• _What you are asked to do_
Copy out the forum post below on Lipschitz functions and sets of measure zero, word for word and in full.

• _Provided text_
* Begin *
11
$\begingroup$

Let the function $f:[a,b] \to \mathbb R$ be Lipschitz, that is, there is a constant $c \geq 0$ such that for all $u,v \in [a,b]$, $|f(u)-f(v)| \leq c|u-v|$. Show that $f$ maps a set of measure zero onto a set of measure zero. Show that $f$ maps an $F_\sigma$ set onto an $F_\sigma$ set. Conclude that $f$ maps a measurable set to a measurable set.

I have a question about this. We know that a set of measure zero must either be of the form [0], or it must be a set of countable elements. But for this function, we know that the domain is an interval...and we cannot have an interval with only countable elements, because an interval contains all reals, right? So for the first part of this question, we need to prove that [0] is mapped to [0], right?
* End *
• _Available data_
* Begin *
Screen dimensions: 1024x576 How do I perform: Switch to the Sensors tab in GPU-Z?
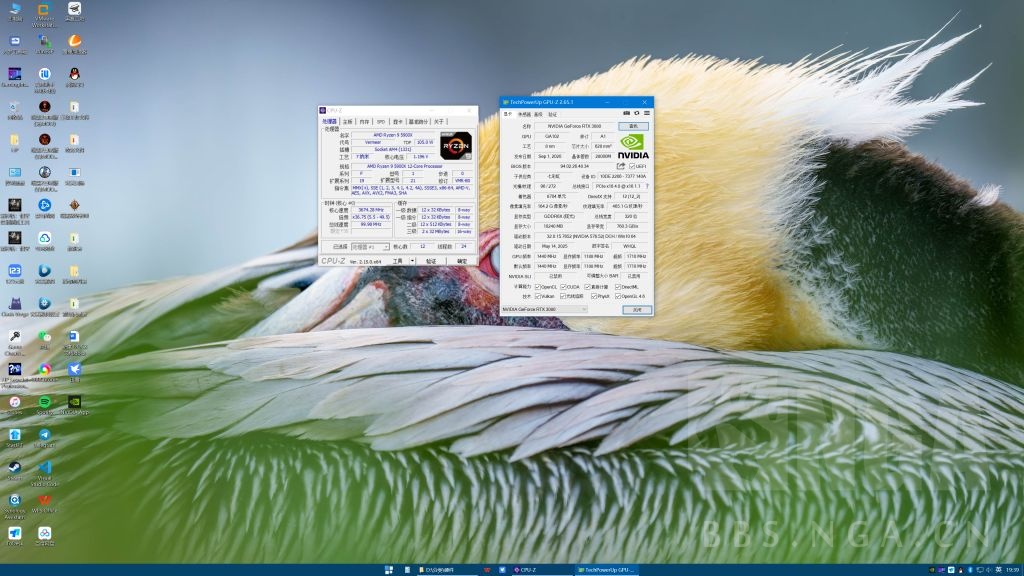(x=526, y=113)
* End *
• _The output_
11
$\begingroup$

Let the function $f:[a,b] \to \mathbb R$ be Lipschitz, that is, there is a constant $c \geq 0$ such that for all $u,v \in [a,b]$, $|f(u)-f(v)| \leq c|u-v|$. Show that $f$ maps a set of measure zero onto a set of measure zero. Show that $f$ maps an $F_\sigma$ set onto an $F_\sigma$ set. Conclude that $f$ maps a measurable set to a measurable set.

I have a question about this. We know that a set of measure zero must either be of the form [0], or it must be a set of countable elements. But for this function, we know that the domain is an interval...and we cannot have an interval with only countable elements, because an interval contains all reals, right? So for the first part of this question, we need to prove that [0] is mapped to [0], right?